-- Start of MATERIAL PROVIDED --
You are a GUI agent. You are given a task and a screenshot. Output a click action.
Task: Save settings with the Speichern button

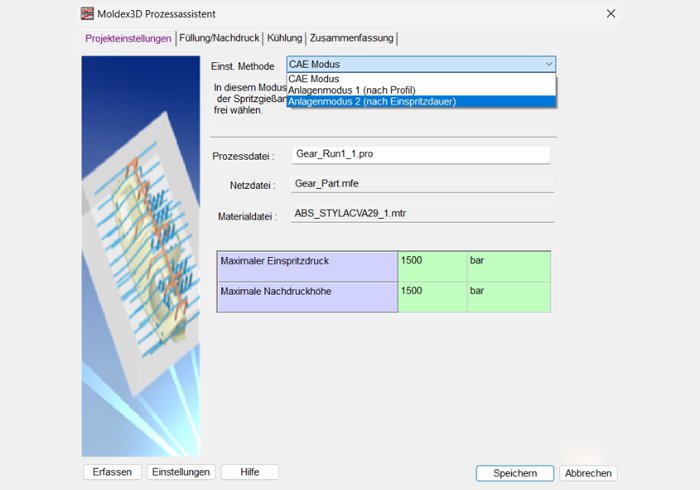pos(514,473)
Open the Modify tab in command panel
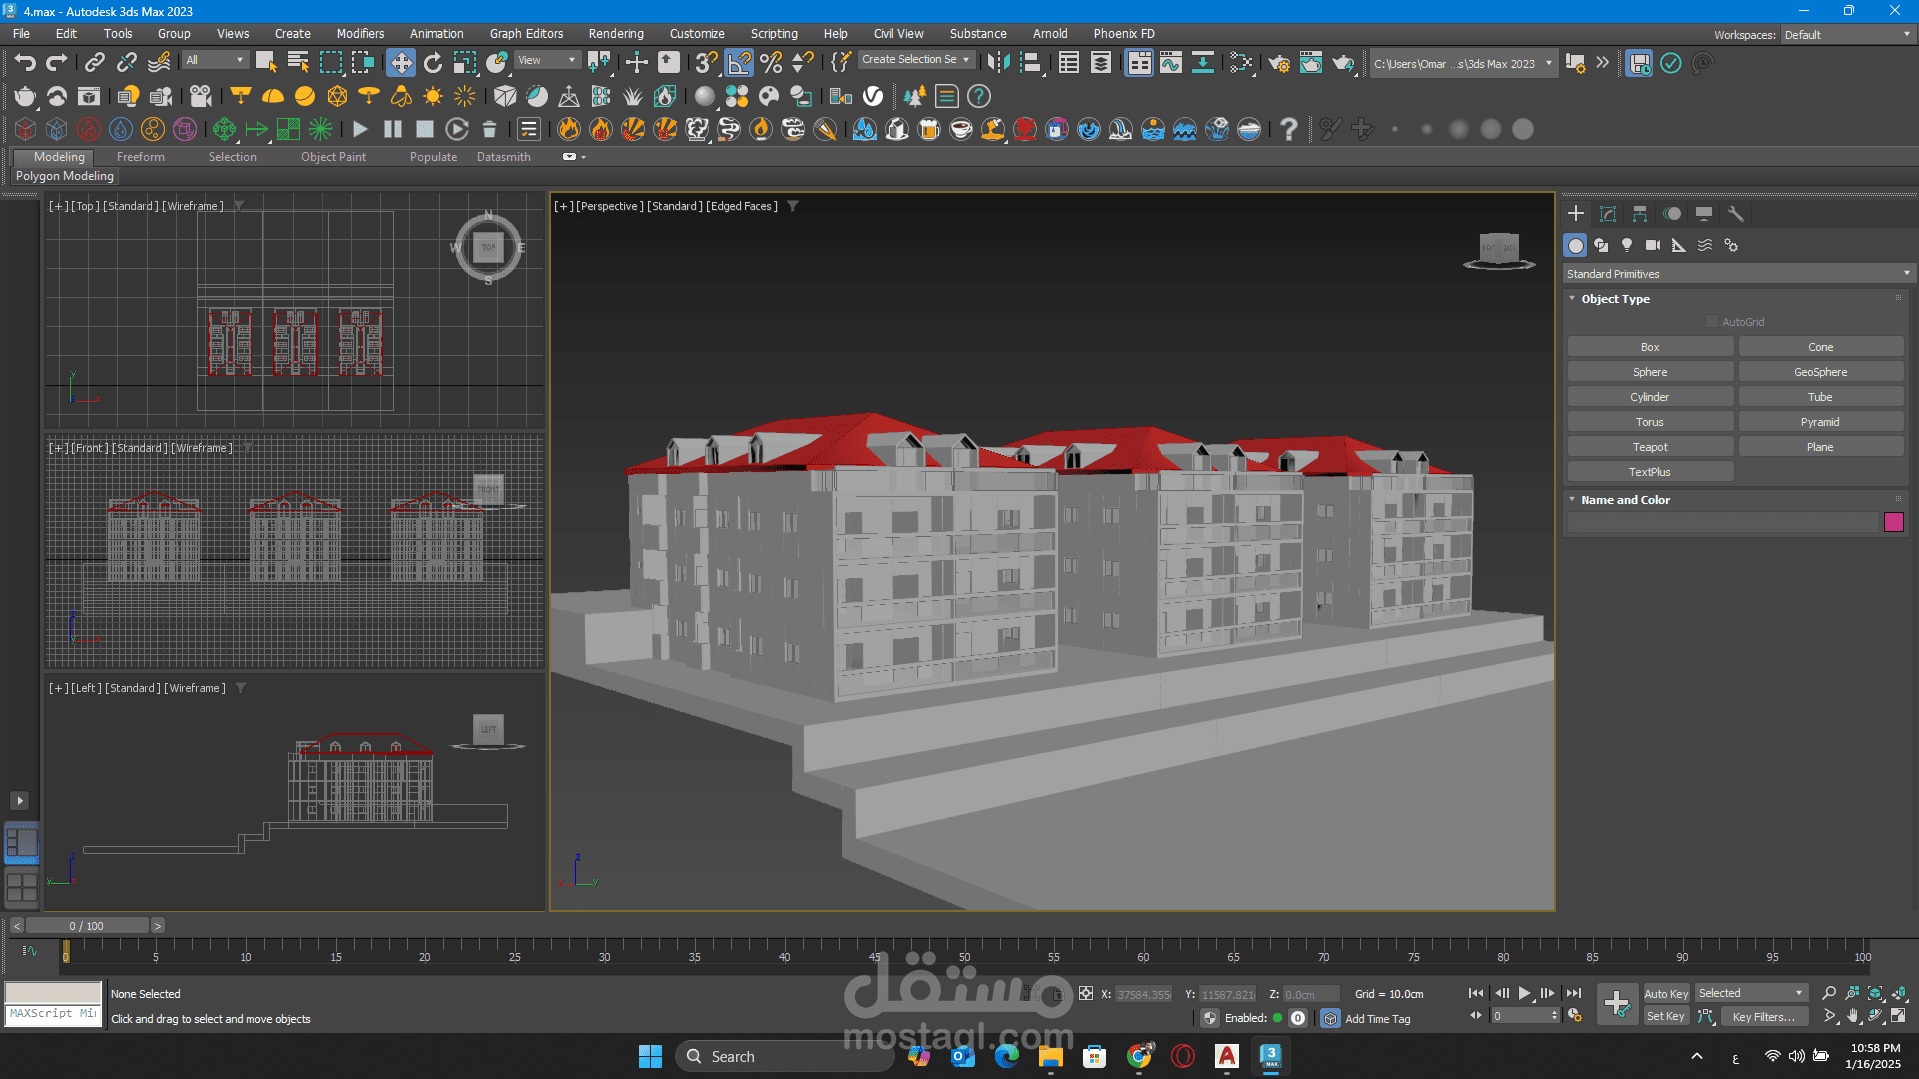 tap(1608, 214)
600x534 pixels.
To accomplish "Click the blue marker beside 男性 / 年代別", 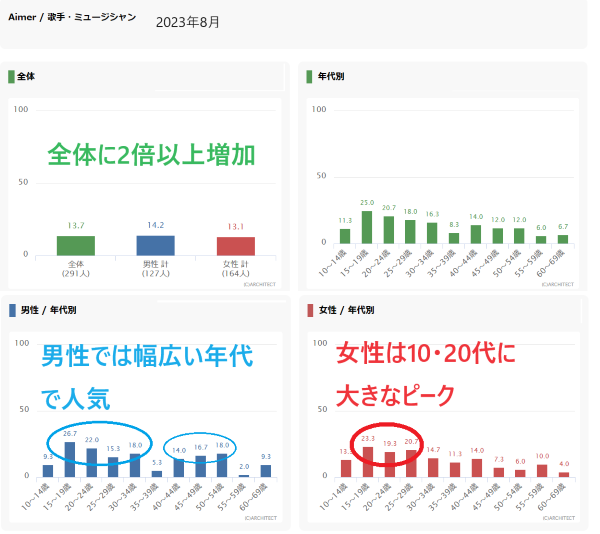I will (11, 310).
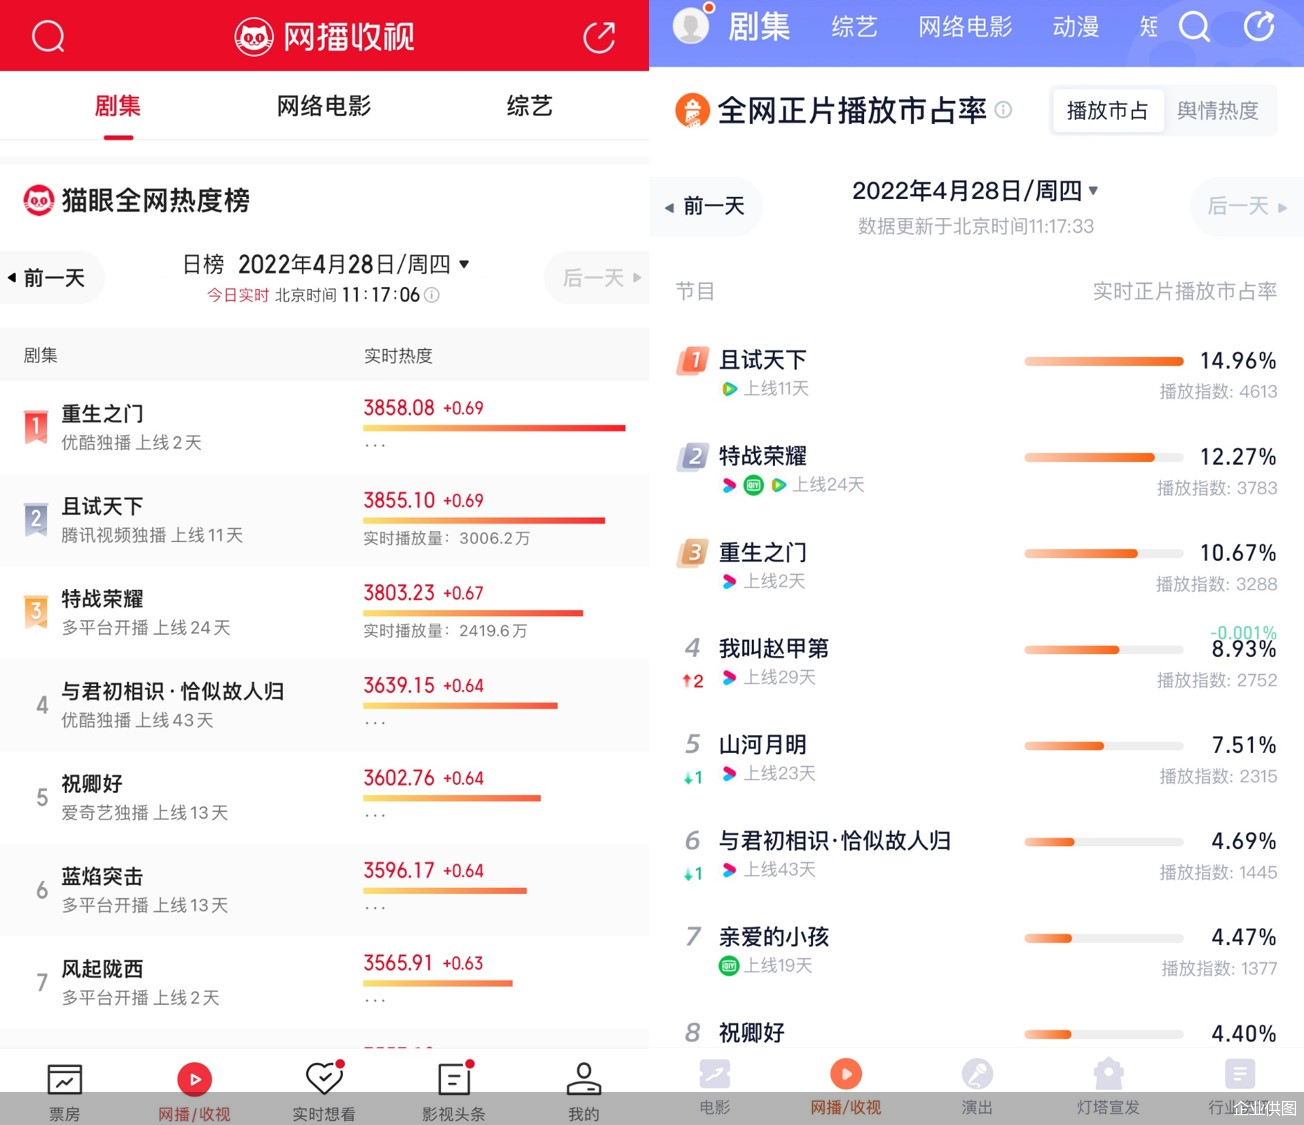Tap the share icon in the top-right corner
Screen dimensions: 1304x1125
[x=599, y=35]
-- End of MATERIAL PROVIDED --
Change "settings" to "preferences" in the records, from their start through the line containing "tap(1608, 214)", inclusive, and reproduce those lines with nothing else altered. Leave the pictures out of your answer.

You are a GUI agent. You are given a task and a screenshot. Output a click action.
Task: Save preferences with the Speichern button

pos(514,473)
Open the Modify tab in command panel
 tap(1608, 214)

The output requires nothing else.